When I first arrived on campus in fall 2015, I was excited to start fresh. I knew Columbia would be a big adjustment from my private high school in Upstate New York, but I welcomed the challenge of entering a new, diverse community. It wasn’t long before I found my home, among the brothers of a fraternity which shall remain nameless. I fooled myself into believing that they were my family, but beneath the surface, I knew that I would never be truly belong. They looked down on me. I have heard them whispering about me when my back was turned. The worst part was that I knew the reason for all of this: I am the only guy in my frat who doesn’t play FIFA.

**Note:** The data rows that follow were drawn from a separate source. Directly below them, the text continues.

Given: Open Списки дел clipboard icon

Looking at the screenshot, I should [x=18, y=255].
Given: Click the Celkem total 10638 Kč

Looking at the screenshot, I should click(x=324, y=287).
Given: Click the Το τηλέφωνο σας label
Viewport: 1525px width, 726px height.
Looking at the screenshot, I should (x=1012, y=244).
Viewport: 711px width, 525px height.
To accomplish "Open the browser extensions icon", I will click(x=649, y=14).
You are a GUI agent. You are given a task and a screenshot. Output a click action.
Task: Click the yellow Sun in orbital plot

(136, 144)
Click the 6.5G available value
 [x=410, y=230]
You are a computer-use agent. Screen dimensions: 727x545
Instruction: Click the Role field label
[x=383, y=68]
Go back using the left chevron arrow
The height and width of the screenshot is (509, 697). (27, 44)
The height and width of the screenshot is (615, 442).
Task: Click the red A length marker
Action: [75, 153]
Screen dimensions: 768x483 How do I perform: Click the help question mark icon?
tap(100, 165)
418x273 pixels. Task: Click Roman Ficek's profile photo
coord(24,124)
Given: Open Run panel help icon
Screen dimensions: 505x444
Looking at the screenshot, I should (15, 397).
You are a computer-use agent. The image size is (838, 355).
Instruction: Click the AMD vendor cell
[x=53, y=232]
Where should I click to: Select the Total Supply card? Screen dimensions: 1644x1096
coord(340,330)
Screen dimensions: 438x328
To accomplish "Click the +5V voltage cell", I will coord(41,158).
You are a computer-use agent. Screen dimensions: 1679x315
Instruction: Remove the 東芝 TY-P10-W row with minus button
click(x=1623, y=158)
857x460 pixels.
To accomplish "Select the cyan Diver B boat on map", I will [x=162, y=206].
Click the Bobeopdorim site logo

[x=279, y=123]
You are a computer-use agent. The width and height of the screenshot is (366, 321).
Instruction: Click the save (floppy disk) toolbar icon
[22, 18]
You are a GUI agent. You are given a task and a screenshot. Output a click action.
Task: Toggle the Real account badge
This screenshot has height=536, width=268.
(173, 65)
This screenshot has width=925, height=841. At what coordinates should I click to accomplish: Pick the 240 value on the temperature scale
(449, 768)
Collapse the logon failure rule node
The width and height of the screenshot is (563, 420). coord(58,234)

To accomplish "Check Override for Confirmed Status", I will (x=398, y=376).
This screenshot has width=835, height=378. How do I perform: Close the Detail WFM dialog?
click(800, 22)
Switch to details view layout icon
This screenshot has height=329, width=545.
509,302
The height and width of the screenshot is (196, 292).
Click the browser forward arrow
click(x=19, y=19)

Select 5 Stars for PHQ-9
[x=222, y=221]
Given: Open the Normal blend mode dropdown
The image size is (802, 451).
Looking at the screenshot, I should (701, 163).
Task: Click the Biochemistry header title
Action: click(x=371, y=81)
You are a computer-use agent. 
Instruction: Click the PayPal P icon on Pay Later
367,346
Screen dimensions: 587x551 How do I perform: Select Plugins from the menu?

I know that you may scoff at this, but it’s not for a lack of trying. I’ve played all of the tutorials at least once. I even played a few games against Trevor, but he completely sauces me every time. I feel ashamed to be around my own brothers, and I know that they’re ashamed of me. My lack of skill at the game has become hesitance, and that hesitance has become a refusal to participate for fear. That refusal has made me a pariah, and outcast, ashamed to even show my face in the house.
They’ve even started making sure that new pledges play FIFA, just to correct the mistake that I am. I’m an outsider looking in; every time Declan yells at the TV about a missed penalty kick, or Phil punches Jordan in the face to throw him off his game, the most I can do is laugh and pretend that I’m a part of it. But I never will be. I’ll never be the one who beats someone five-nil and forces them to celebrate my awesome masculinity. Hell, I’ll never be the one that even scores a goal in his FIFA career, but you know what, I’m okay with who I am.
Sure, I’m not the best virtual ball kicker in the frat. But I can drink beer like the best of them. I’ve also totally had sex with like, some girls, and from what I can tell that’s like the ticket to being cool, so who cares if the frat doesn’t accept me. I am a strong independent youth and I will not be slighted by some semi-bearded hobgoblins who think that they can determine the virility of the other by some button pushing. Despite all this upbeat thinking, however, the whole experience has left me wondering where do I fit in?
I don’t know what I expected out of Columbia. I thought I would find community that looks past where I come from, that didn’t make decisions on whether I belong based on a single quality of who I am. I thought my identity as a straight man who wasn’t crazy about soccer video games would be accepted. I was wrong, so very wrong. I don’t know if there’s a place for me in this community. I don’t know if there’s a place for me anywhere. All I know is that no matter where I go, I’ll never be able to outrun how others see me. This is my cross bar to bear.